Why govt should privatise energy asset
Need to move away from government control and populism
The Prime Minister has now woken up to the mess his party has made of our energy infrastructure and investments, with nationalisation, state control and management, populist pricing and subsidies, overstaffing and lack of any individual accountability. Yet his government has again come up with a bailout package for state electricity boards that have accumulated huge losses by their own inactions of under-pricing power and allowing theft.
What is India's energy situation? Most of our energy assets-coal, oil and gas, electricity of all kinds (atomic, coal based, oil and gas based, generation, transmission, distribution)-are owned, controlled and mostly (mis)managed by central and state governments. Almost 90% of electricity generation is by central and state governments. Almost all inter-state and intra-state transmission is owned by them. Almost all electricity distribution is with state governments, except for legacy private distributors like Reliance and Tata in Mumbai, RPG Group's CESC in Kolkata, and a few others, plus the distribution privatised in Orissa and Delhi well over a decade ago. Coal is nationalised and coal mines are owned and operated by public sector companies. Petroleum and natural gas assets are all owned by the government, which leases sites for exploration and production by private parties and determines the prices at which they will be sold and to whom. A major part of oil refining is owned by the central government, as is their distribution. All atomic energy generation is with the central government.

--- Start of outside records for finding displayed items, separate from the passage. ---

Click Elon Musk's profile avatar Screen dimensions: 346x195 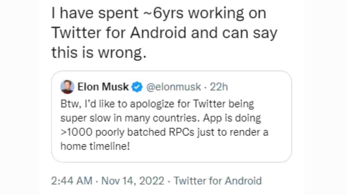click(67, 87)
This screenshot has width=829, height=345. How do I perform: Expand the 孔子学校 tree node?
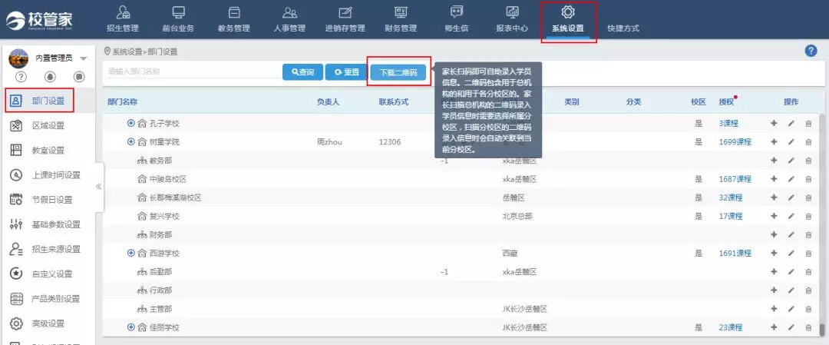[130, 124]
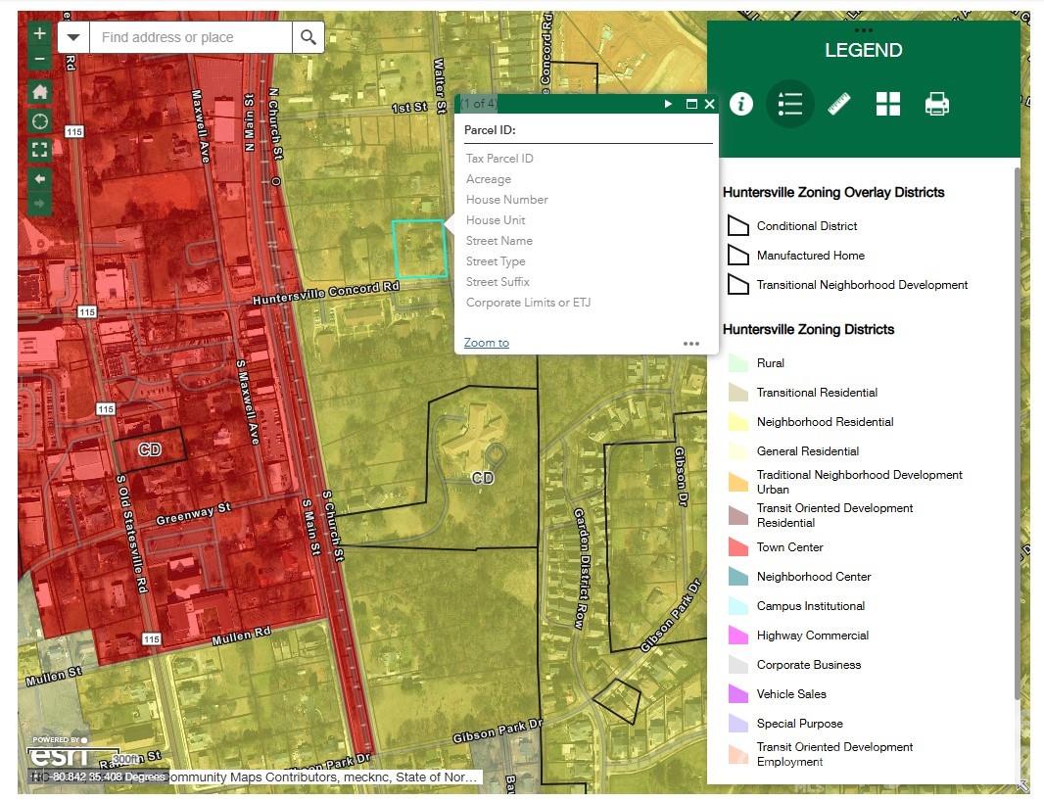Go back to previous map extent
Image resolution: width=1044 pixels, height=801 pixels.
click(x=39, y=179)
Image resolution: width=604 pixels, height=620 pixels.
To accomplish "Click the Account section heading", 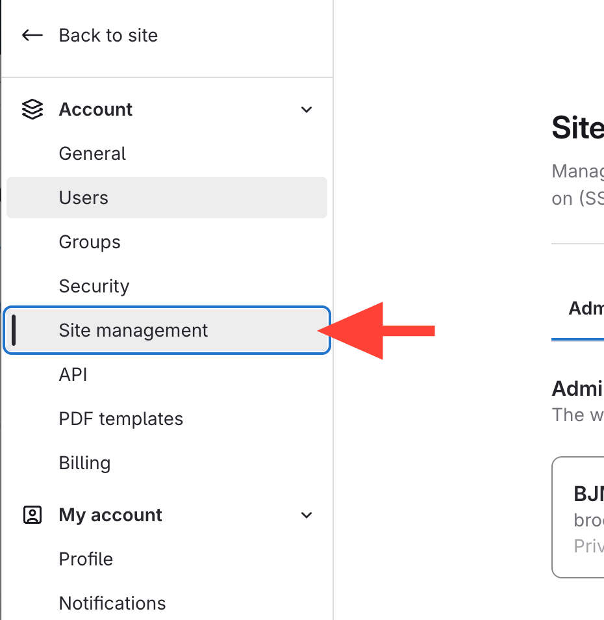I will (95, 110).
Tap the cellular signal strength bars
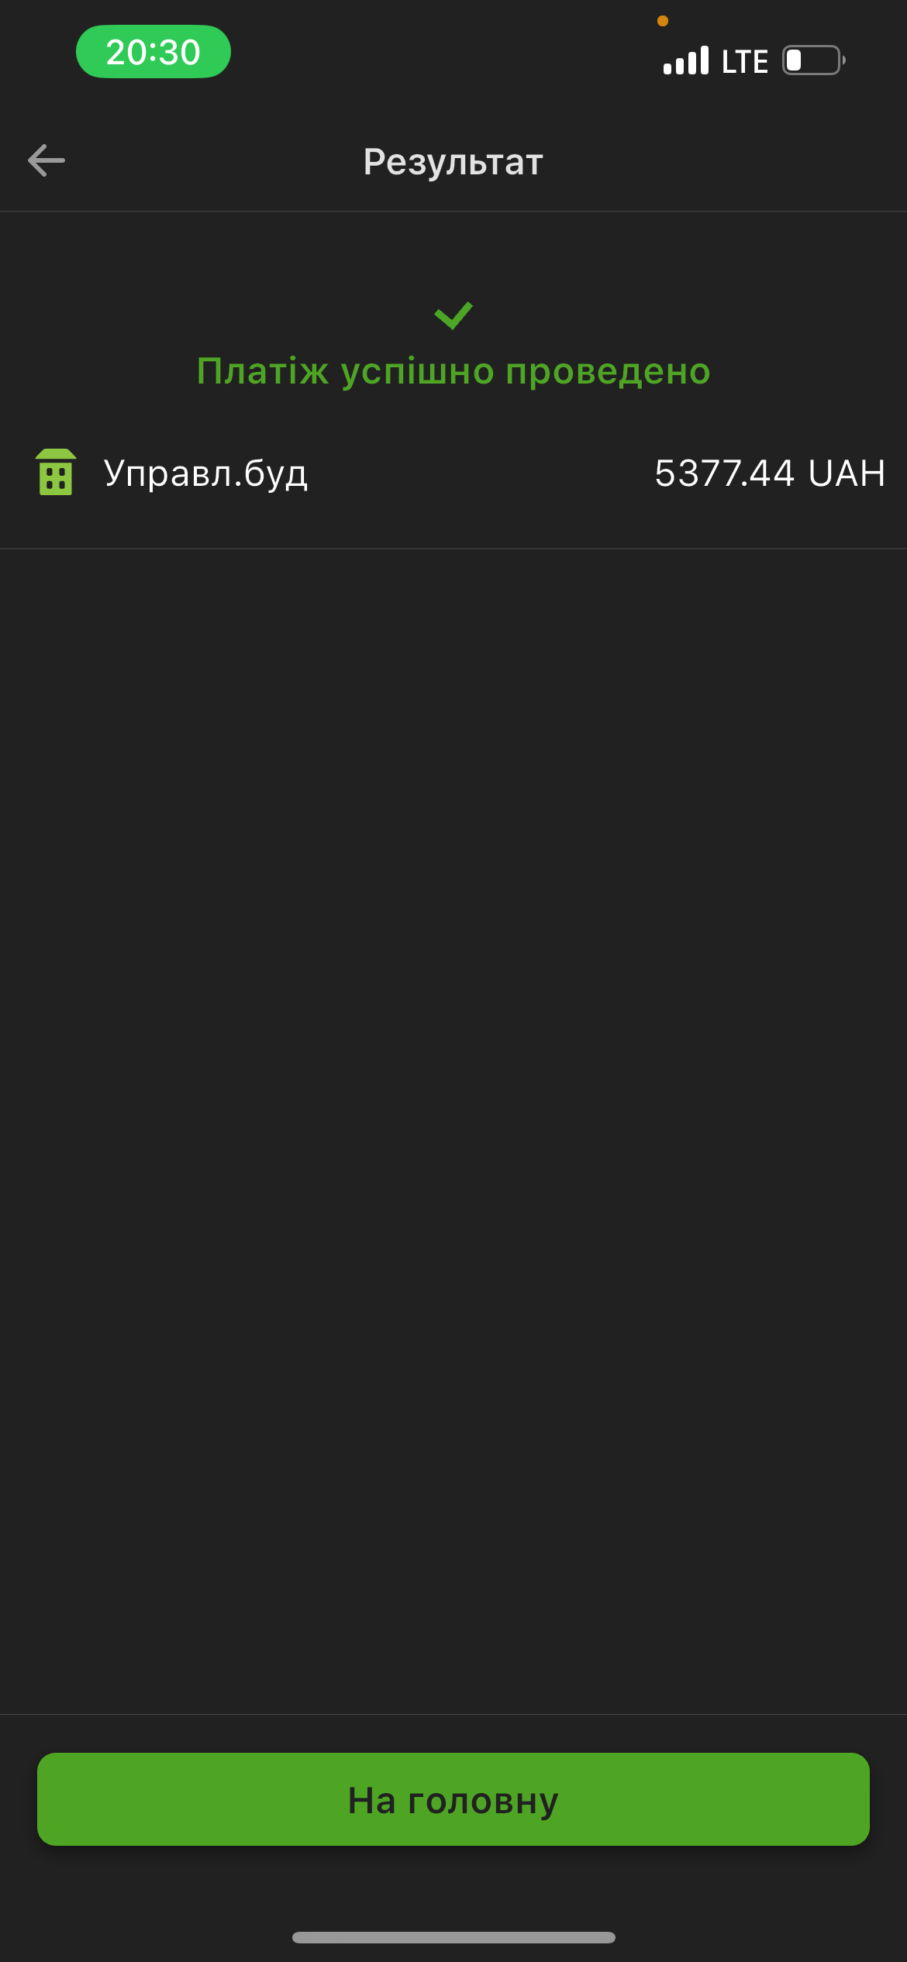The width and height of the screenshot is (907, 1962). [x=686, y=60]
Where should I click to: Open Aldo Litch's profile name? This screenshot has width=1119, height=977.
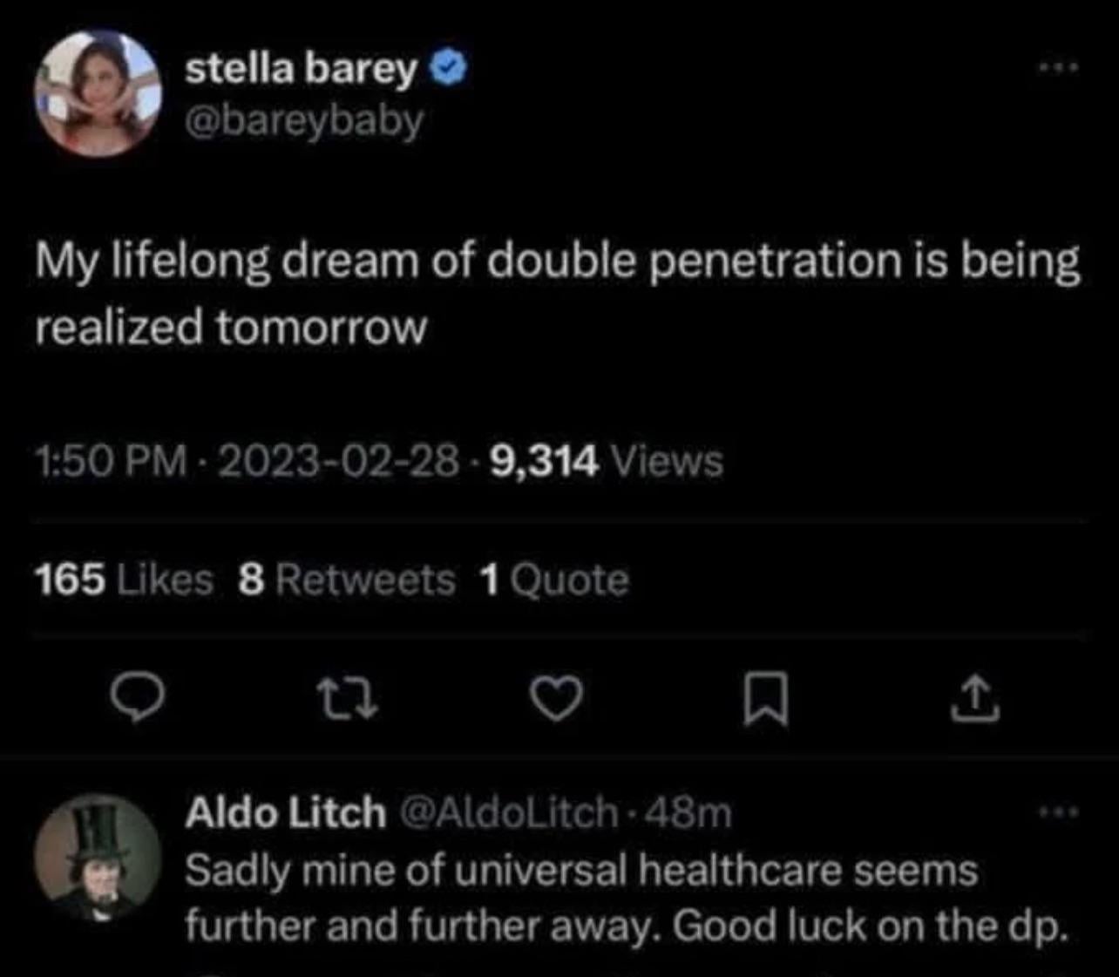pyautogui.click(x=285, y=812)
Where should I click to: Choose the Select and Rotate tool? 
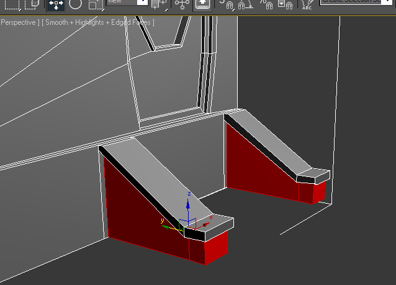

At one time, soon after Independence, the private sector in India was too small to find the resources to invest in electricity, oil and gas exploration and production. State-owned enterprises were created and government funds enabled investment and capacity in these sectors. However, government's administrative services acted as the owners. All public enterprises were subservient to them. Salaries of their officers were determined by the government in relation to those of other government servants. Entrepreneurial decision-making was at a discount. Procedures took precedence. There was little accountability and delegation in these enterprises. There were independent executives like V Krishnamurthy (BHEL, SAIL, Maruti), DV Kapur (NTPC) and a few others who introduced good management practices but their departure made the public enterprises give up on risky enterprise decisions for safe "by the book" procedures.
With overall economic growth and a burgeoning population, funds and managerial capacity in the public sector were inadequate to meet the spiralling demands for energy. Governments were unwilling to give up state control and management of energy assets. Roundabout ways were created to let the private sector invest in energy. Government retained power to regulate them on tariffs, who to sell to, etc.
Thus, in coal, the UPA government gave "captive" mines at no cost for exploitation by some users in power and other sectors, resulting in large corruption now being investigated. More advisable would have been to auction coal assets and subsidise the end product to specified vulnerable groups and identified individuals. A comparison of the production efficiencies and costs of privately cooperated coal mines and those run by state-owned enterprises is bound to show low productivity, high cost, and backward technology. Estimation of reserves of available coal is probably grossly underestimated by government enterprises.
Similar inefficiencies are suspected in exploration for oil and gas and their production. There is a sense that government companies have been very casual and slow in finding and exploiting oil and gas in India's boundaries. In the years that private licences were given, strangely few major global operators have applied. There has been an easy and crony relationship between government officials and these private lessees at the cost of increases in gas supplies for use in the economy.
The Prime Minister, after courageously leading the recognition of India's nuclear capabilities by the world and freeing of uranium supplies, set modest targets for atomic energy capacity by 2020. There is little chance of their being met because both the administrative and nuclear bureaucracy wants to confine it to government enterprises. The government has neither the funds nor the human resources to meet even the modest targets.
What is the answer? India must break away from the mindset gifted to her by Indira Gandhi and faithfully implemented by her family ever since. This has faith only in government ownership, management and control. It has strong populist tones of giving free or below-cost infrastructure to a large number of people. It has little determination to identify them and ensure that they receive what is meant for them at the subsidised prices or free. Much of these government expenditures on subsidies are stolen by politicians and bureaucrats. It is not surprising that Indians are said to have the largest illegal assets holdings in overseas tax havens.
All coal assets held by the government must be privatised. Coal should be freely traded on a national coal exchange. A fully empowered energy regulator must ensure competition, quality, timeliness and efficiency in production. All electricity assets must also be privatised and subject to the energy regulator who will oversee efficiencies, costs and competition. Oil and gas prices and sales must be deregulated, and determined on the market. There must be an exchange for coal including imported coal, as for oil and gas. Electricity is already traded efficiently on the exchange. If policy requires subsidies, they must be funded directly by the government to identified people and paid to them in cash. A single energy regulator must oversee the sector for efficiency, costs, competition, etc.
Sadly, we are all conditioned by the many years of state ownership to doubt if any other system can be better, even when the state system is inefficient and corrupt.